§ **Task to carry out**
Write only the number of lines below in which "will" occurs.

Data extract Start Marker

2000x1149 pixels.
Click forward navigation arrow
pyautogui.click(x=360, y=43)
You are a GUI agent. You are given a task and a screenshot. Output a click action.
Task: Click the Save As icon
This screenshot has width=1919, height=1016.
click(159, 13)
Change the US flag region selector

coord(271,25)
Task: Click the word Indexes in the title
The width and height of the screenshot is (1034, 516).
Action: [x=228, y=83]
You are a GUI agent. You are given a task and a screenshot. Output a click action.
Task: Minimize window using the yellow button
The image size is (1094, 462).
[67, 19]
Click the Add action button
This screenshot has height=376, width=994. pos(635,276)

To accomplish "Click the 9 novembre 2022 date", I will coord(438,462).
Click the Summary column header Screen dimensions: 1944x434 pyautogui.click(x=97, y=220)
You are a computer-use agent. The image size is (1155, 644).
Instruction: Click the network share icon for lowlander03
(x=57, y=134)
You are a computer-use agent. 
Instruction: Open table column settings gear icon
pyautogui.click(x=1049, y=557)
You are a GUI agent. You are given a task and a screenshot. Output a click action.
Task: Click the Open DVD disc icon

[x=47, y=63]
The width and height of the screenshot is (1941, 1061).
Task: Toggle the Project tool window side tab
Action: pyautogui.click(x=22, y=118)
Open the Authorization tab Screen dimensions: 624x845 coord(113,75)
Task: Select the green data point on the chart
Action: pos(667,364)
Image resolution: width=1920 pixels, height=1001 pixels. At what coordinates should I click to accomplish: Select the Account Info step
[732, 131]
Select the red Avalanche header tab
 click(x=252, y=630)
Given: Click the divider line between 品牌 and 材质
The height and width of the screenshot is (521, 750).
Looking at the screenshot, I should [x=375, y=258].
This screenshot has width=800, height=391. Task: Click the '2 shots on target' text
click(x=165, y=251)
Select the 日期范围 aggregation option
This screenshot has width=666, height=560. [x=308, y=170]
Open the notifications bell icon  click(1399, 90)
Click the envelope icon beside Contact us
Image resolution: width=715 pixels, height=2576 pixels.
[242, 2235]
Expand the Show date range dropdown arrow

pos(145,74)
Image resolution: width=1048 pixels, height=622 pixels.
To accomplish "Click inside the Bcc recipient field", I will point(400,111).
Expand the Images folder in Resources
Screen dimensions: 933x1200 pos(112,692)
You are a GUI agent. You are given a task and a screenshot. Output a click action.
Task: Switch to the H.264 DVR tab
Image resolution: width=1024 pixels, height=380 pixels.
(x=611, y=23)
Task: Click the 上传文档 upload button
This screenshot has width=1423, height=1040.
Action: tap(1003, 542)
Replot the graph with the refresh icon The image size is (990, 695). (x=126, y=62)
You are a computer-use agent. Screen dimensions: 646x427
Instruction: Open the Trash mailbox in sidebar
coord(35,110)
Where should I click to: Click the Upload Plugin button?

Data extract End Marker

§ **Your response**
2